Procedure—On each farm, goats were assigned to 1
of 5 treatment groups: untreated controls, albendazole
(20 mg/kg [9.0 mg/lb], PO, once), ivermectin (0.4
mg/kg [0.18 mg/lb], PO, once), levamisole (12 mg/kg
[5.4 mg/lb], PO, once), or moxidectin (0.4 mg/kg, PO,
once), except on 3 farms where albendazole was
omitted. Fecal samples were collected 2 weeks after
treatment for determination of fecal egg counts
(FECs), and percentage reductions were calculated
by comparing data from anthelmintic-treated and
control groups. Nematode populations were categorized
as susceptible, suspected resistant, or resistant
by use of guidelines published by the World
Association for the Advancement of Veterinary
Results—Resistance to albendazole was found on 14
of 15 farms, and resistance to ivermectin, levamisole,
and moxidectin was found on 17, 6, and 1 of 18 farms,
respectively. Suspected resistance to levamisole and
moxidectin was found on 4 and 3 farms, respectively.

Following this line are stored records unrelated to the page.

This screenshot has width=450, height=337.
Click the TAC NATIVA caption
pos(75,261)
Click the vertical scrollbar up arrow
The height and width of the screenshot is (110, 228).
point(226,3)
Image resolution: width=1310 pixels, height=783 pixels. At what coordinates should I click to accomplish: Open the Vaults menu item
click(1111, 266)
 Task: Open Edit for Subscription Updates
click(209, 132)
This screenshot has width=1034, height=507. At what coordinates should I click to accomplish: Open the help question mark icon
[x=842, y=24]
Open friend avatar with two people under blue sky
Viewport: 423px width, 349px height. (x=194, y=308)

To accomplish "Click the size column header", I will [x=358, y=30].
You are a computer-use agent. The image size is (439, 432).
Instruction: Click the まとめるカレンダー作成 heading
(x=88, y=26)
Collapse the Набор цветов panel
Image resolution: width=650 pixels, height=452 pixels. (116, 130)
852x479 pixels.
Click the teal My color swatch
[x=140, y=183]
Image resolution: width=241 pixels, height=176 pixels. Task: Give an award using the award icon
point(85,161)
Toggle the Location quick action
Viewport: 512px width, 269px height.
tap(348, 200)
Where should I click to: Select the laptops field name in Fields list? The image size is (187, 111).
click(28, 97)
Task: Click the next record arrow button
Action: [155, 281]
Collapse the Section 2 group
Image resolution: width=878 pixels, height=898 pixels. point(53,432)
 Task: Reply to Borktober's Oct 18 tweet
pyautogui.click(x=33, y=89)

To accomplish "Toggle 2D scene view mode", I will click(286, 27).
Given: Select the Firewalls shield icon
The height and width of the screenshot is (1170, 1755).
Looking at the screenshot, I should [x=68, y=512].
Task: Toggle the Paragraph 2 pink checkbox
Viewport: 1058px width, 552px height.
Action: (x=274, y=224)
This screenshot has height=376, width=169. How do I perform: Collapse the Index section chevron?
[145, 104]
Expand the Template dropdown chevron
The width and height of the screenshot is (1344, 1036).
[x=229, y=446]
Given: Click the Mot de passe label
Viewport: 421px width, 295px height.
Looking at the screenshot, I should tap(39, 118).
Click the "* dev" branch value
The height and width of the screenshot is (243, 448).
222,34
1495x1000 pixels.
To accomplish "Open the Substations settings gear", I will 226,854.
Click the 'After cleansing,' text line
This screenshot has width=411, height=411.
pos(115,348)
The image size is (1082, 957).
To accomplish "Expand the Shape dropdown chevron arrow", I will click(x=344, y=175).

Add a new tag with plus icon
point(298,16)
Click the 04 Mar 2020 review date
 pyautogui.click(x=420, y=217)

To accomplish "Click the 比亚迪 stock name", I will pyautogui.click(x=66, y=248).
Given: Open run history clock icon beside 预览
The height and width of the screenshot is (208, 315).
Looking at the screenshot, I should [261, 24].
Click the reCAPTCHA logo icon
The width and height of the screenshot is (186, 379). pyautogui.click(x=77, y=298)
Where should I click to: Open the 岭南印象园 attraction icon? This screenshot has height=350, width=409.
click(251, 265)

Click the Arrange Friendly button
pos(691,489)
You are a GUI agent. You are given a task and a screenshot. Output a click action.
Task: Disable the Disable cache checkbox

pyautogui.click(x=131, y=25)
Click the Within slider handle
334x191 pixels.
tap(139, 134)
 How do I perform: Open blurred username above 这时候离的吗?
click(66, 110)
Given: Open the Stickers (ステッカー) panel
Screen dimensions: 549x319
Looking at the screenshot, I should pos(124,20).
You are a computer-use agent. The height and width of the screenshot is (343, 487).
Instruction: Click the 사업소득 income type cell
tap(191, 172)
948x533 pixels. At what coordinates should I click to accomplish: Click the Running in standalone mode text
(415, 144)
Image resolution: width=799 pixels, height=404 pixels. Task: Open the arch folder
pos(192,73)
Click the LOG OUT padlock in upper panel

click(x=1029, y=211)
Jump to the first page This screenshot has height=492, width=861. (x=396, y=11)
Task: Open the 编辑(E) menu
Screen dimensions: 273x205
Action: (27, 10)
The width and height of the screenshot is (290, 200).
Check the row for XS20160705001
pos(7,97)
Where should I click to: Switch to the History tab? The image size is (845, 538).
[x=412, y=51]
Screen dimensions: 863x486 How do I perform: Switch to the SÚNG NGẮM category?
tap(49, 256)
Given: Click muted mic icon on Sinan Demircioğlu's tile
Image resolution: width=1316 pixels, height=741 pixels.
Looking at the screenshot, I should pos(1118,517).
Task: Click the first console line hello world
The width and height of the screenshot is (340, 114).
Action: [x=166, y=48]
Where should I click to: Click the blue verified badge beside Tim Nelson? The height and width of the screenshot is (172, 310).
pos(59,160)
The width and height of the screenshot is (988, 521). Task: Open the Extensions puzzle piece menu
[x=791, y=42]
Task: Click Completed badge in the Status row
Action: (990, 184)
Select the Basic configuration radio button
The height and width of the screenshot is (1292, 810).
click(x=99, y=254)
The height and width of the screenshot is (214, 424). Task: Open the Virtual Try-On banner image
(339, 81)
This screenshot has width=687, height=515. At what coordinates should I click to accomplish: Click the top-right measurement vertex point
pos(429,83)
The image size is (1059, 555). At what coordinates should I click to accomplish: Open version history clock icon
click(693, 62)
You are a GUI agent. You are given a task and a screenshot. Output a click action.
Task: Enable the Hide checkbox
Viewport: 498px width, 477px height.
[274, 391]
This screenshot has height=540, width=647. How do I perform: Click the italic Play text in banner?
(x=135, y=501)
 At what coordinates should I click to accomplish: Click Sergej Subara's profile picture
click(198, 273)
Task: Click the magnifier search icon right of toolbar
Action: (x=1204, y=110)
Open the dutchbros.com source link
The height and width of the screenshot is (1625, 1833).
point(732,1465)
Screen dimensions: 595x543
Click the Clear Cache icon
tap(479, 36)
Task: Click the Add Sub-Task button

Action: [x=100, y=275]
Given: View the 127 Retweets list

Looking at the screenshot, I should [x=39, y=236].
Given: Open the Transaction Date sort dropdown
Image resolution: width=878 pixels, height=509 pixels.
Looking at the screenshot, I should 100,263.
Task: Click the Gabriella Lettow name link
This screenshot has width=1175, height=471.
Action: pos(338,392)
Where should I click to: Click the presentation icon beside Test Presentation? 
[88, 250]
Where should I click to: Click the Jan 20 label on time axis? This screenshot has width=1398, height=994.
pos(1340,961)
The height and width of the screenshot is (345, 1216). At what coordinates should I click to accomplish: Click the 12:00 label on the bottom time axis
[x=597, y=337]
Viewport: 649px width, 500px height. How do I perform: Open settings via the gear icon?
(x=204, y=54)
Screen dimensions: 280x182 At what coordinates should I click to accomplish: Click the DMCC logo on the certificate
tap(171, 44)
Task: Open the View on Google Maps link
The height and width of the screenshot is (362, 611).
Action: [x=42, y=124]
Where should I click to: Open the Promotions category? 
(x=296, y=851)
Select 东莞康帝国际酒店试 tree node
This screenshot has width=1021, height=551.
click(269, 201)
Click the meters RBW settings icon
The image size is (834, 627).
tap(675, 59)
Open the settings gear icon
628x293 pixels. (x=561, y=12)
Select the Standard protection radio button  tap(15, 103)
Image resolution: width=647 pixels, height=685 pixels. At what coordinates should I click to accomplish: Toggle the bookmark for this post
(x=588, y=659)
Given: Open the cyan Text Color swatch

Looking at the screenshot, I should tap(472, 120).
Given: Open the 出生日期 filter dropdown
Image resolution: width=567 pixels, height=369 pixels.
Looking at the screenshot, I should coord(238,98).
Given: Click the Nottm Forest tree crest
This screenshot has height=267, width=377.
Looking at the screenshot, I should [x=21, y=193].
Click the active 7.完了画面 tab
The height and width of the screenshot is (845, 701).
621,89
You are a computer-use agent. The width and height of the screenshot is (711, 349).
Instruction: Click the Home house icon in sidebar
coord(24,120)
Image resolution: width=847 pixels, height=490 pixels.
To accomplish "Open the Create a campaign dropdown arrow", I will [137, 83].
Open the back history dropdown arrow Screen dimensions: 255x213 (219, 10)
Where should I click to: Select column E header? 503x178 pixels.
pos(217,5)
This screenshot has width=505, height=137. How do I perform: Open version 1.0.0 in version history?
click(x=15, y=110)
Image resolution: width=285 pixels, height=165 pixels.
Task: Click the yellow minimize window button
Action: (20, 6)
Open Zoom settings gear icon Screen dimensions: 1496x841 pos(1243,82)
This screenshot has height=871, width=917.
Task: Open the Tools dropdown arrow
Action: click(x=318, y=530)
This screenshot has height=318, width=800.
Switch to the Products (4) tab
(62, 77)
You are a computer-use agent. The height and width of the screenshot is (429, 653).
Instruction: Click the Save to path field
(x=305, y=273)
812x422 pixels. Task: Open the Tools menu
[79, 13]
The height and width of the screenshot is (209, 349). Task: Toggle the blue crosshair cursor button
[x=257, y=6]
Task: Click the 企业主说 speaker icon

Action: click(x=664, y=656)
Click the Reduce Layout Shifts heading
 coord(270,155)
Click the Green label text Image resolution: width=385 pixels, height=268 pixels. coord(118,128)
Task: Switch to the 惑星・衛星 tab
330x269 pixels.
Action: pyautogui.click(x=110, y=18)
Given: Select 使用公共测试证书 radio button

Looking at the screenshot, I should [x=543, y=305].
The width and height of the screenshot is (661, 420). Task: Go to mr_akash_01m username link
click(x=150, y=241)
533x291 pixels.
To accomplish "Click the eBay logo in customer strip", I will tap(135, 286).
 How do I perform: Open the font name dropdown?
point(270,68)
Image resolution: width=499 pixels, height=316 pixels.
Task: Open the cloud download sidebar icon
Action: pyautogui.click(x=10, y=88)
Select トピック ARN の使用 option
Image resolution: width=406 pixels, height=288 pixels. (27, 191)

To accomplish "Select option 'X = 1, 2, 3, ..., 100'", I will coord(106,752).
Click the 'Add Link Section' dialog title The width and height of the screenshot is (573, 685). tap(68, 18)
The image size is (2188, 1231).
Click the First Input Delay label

Resistance to multiple anthelmintics (albendazole and
ivermectin) was found on 14 of 15 farms and to albendazole,
ivermectin, and levamisole on 5 of 15 farms.
Mean overall FEC reduction percentages for albendazole,
ivermectin, levamisole, and moxidectin were 67,
54, 94, and 99%, respectively.
Conclusions and Clinical Relevance—Anthelmintic
resistance in GINs of goats is highly prevalent in the
southern United States. The high prevalence of resistance
to multiple anthelmintics emphasizes the need
for reexamination of nematode control practices.